We may consider other methods, based on quantiles. One such method presented in [12] assumes that the most likely value is given and solves for parameters a^* and b^* by numerically solving two quadratic equations corresponding to 5 and 95% quantiles. We could consider another approach: if we have the empirical quartiles $Q_1^{*}$, $Q_3^{*}$, we can compute the interquartile range $I=(Q_3^{*}-Q_1^{*})$. One can then use the Friedman-Diaconis rule [15] to compute the bin width as 2I/n^3/2, construct the empirical histogram and estimate c^* by the midpoint of the most frequent bin. From this, we can solve for a^* and b^* using $Q_1^{*}$, $Q_3^{*}$, and c^*.

However, these methods are pretty complex and require good estimates of the quantiles. In practice, the triangle distributions are often used when there is limited sample data available. For these reasons, the triangle distribution has been called a “lack of knowledge” distribution. Therefore, with small sample sizes, it is not feasible to consider many such methods. By contrast, the suggested MAD-based method for parameter estimation is much simpler computationally.

Let us now illustrate outlier detection using the above example. The simple classical approach is to use mean μ^* and standard deviation σ^* and look for outliers as values below the low bound L = (μ^*− 2σ^*) and above the upper bound U = (μ^* + 2σ^*). The MAD approach would be to use the estimated median M^* and MAD (around median) H^* and look for outlier values outside the low bound L = (M^* − 2H^*) and above the upper bound U = (M^* + 2H^*). We can also consider the simple non-parametric method of Tukey using quartiles [16]. In Tukey's method we compute the quartiles Q₁ and Q₃, compute the interquartile range I = (Q₃ − Q₁) and look for outlier values outside the low bound L = Q₁− 1.5I and above the upper bound U = Q₃ + 1.5I. We present a comparison of outlier detection for the above numerical example in Table 4.

TABLE 4

Table 4. Comparison of outlier detection methods.

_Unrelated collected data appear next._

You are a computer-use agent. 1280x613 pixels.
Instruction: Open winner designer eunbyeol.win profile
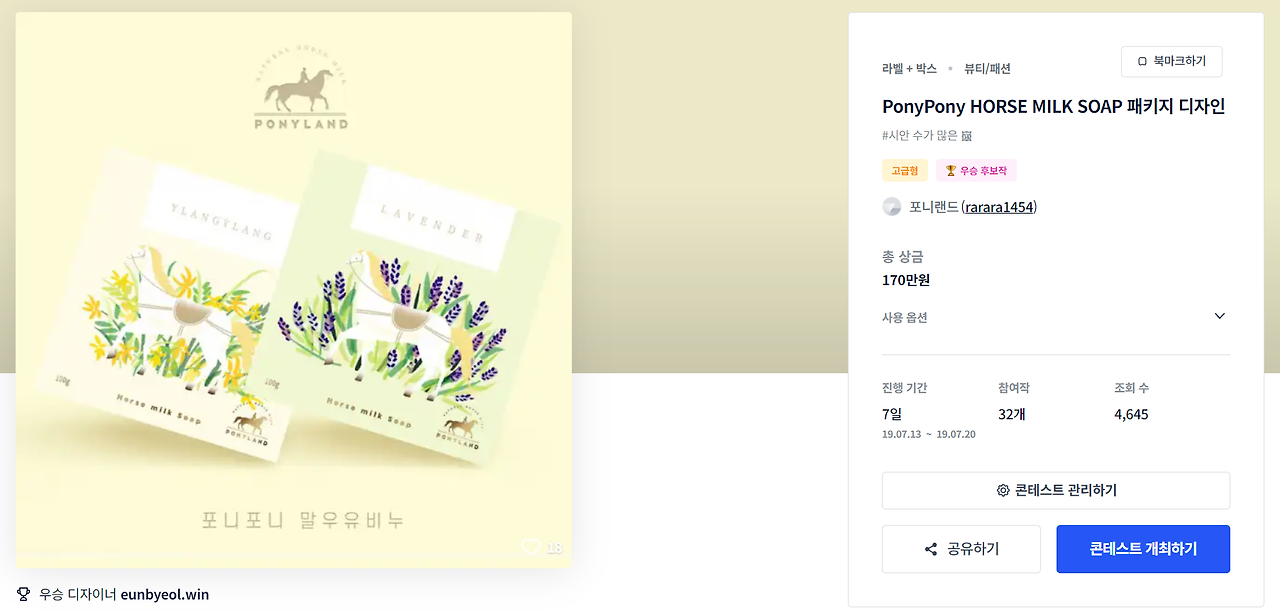pos(165,594)
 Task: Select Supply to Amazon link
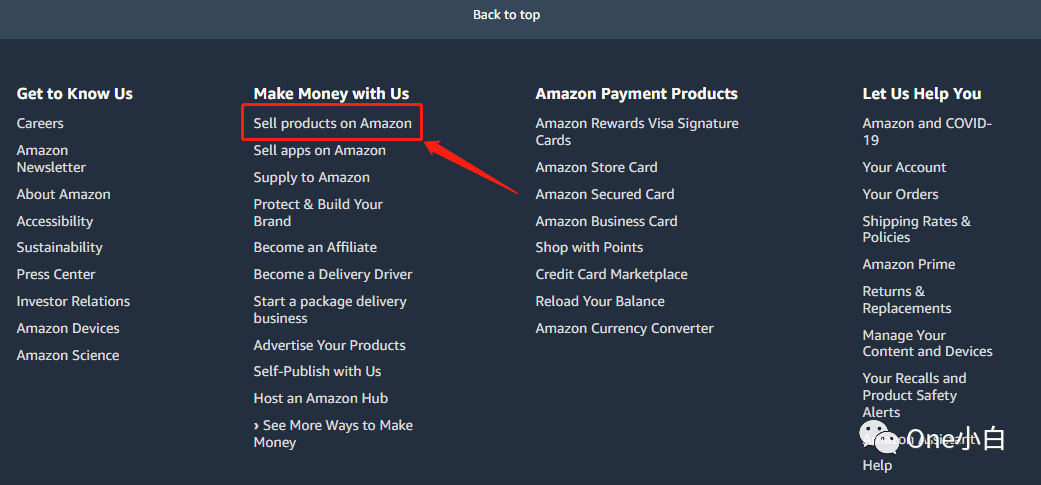coord(311,177)
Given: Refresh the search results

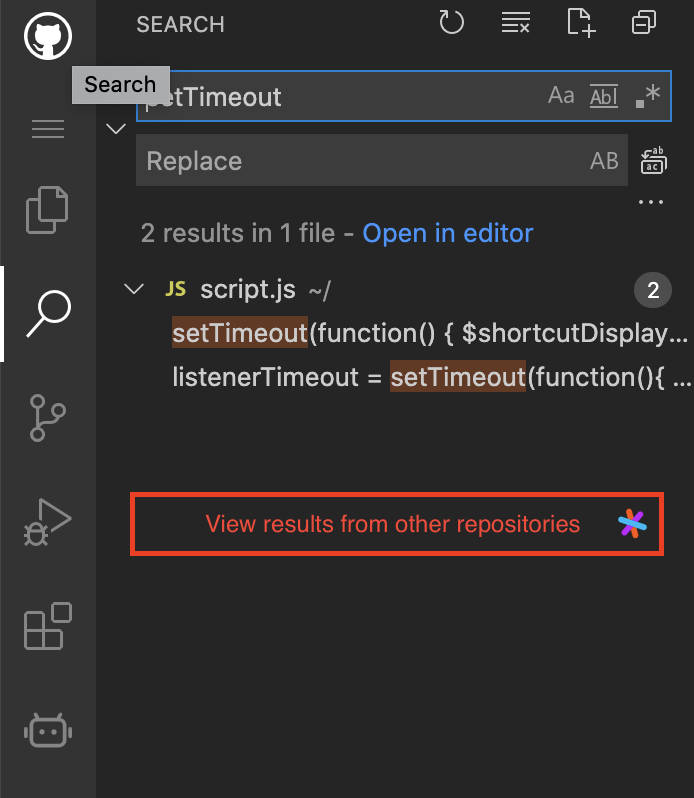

We note that the lower and upper bounds for the above outlier detection methods can be constructed using a compass and straightedge. One may consider other methods for outlier detection such as Grubbs tests of Gauss pdfs [17] for one-sided and two-sided detection of outliers. This work is only the first step to using the described estimators of triangle distributions. In the future, we aim to address other issues such as the description of errors and uncertainties in measurements, estimation with small numbers of samples, and other rules for detecting and rejecting the outliers.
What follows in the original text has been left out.